From Chris <c.turks...@gmail.com>
Subject Re: Leader election failing
Date Wed, 08 Aug 2018 14:52:03 GMT
Actually i have similar issues on my test and acceptance clusters where 
leader election fails if the cluster has been running for a couple of days. 
If you stop/start the Zookeepers once they will work fine on further 
disruptions that day. Not sure yet what the treshold is.

On 8 August 2018 4:32:56 pm Camille Fournier <camille@apache.org> wrote:

> Hard to say. It looks like about 15 minutes after your first incident where
> 5 goes down and then comes back up, servers 1 and 2 get socket errors to
> their connections with 3, 4, and 6. It's possible if you had waited those
> 15 minutes, once those errors cleared the quorum would've formed with the
> other servers. But as for why there were those errors in the first place
> it's not clear. Could be a network glitch, or an obscure bug in the
> connection logic. Has anyone else ever seen this?
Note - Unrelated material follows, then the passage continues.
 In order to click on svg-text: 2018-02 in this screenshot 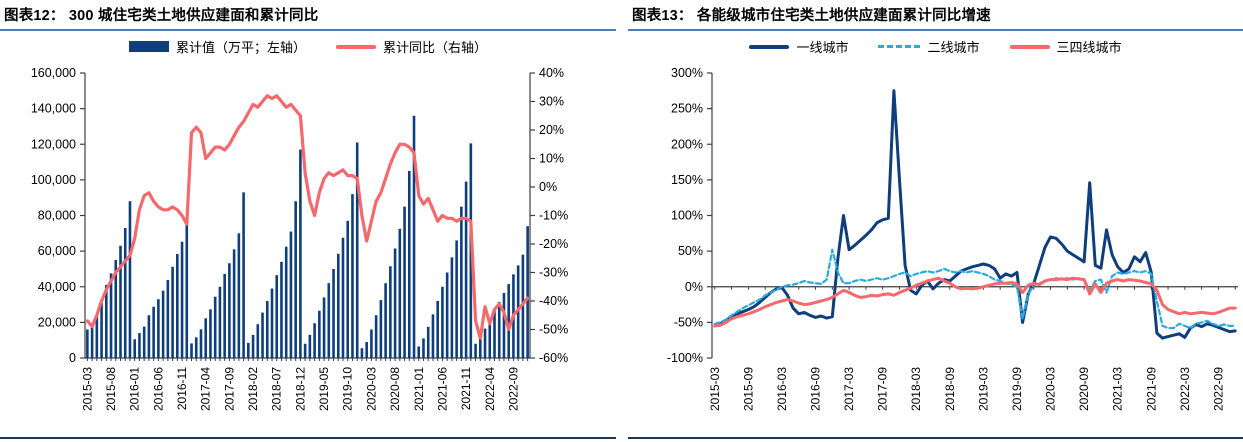, I will do `click(253, 389)`.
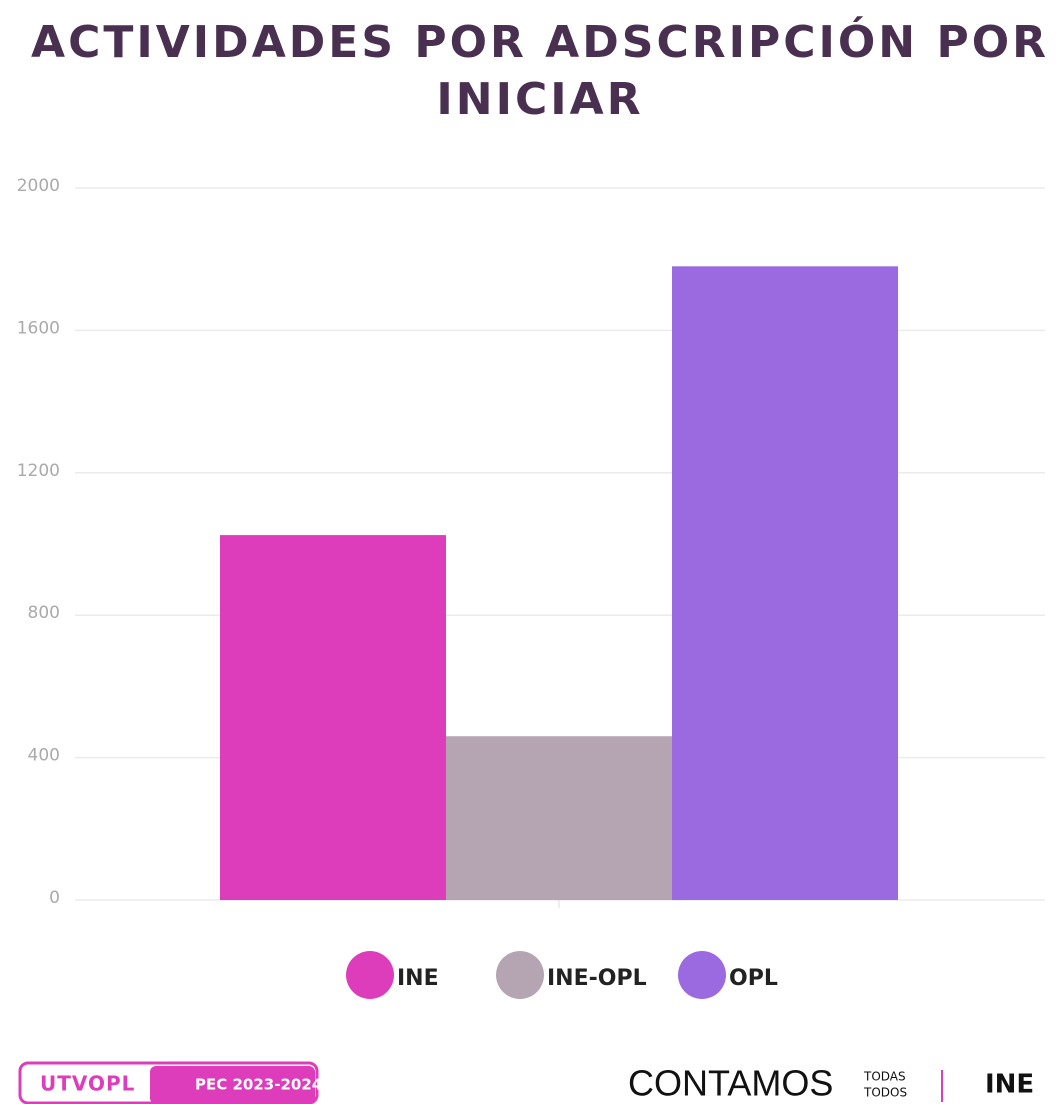 Image resolution: width=1060 pixels, height=1104 pixels. Describe the element at coordinates (597, 978) in the screenshot. I see `legend-label: INE-OPL` at that location.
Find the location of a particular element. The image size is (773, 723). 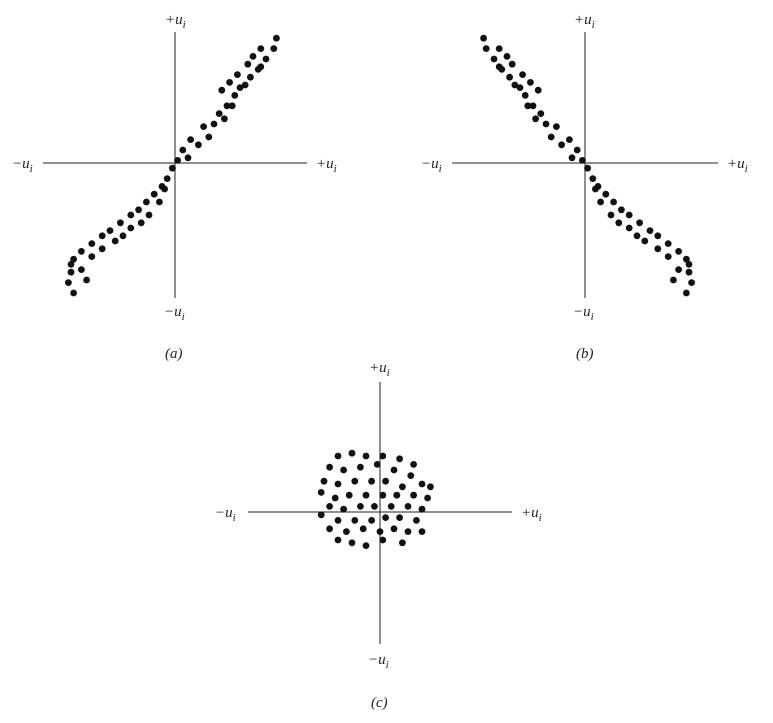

> If you see it again, getting a stack trace of the servers when they can't
> form quorum might be helpful.
> On Wed, Aug 8, 2018 at 11:52 AM Cee Tee <c.turksema@gmail.com> wrote:
>> I have a cluster of 5 participants (id 1-5) and 1 observer (id 6).
>> 1,2,5 are in datacenter A. 3,4,6 are in datacenter B.
>> Yesterday one of the participants (id5, by chance was the leader) was
>> rebooted. Although all other servers were online and not suffering from
>> networking issues the leader election failed and the cluster remained
>> "looking" until the old leader came back online after which it was promptly
>> elected as leader again.
>> Today we tried the same exercise on the exact same servers, 5 was still
>> leader and was rebooted, and leader election worked fine with 4 as new
>> leader.
>> I have included the logs.  From the logs i see that yesterday 1,2 never
>> received new leader proposals from 3,4 and vice versa.
>> Today all proposals came through. This is not the first time we've seen
>> this type of behavior, where some zookeepers can't seem to find each other
>> after the leader goes down.
>> All servers use dynamic configuration and have the same config node.
>> How could this be explained? These servers also host a replicated database
>> cluster and have no history of db replication issues.
>> Thanks,
>> Chris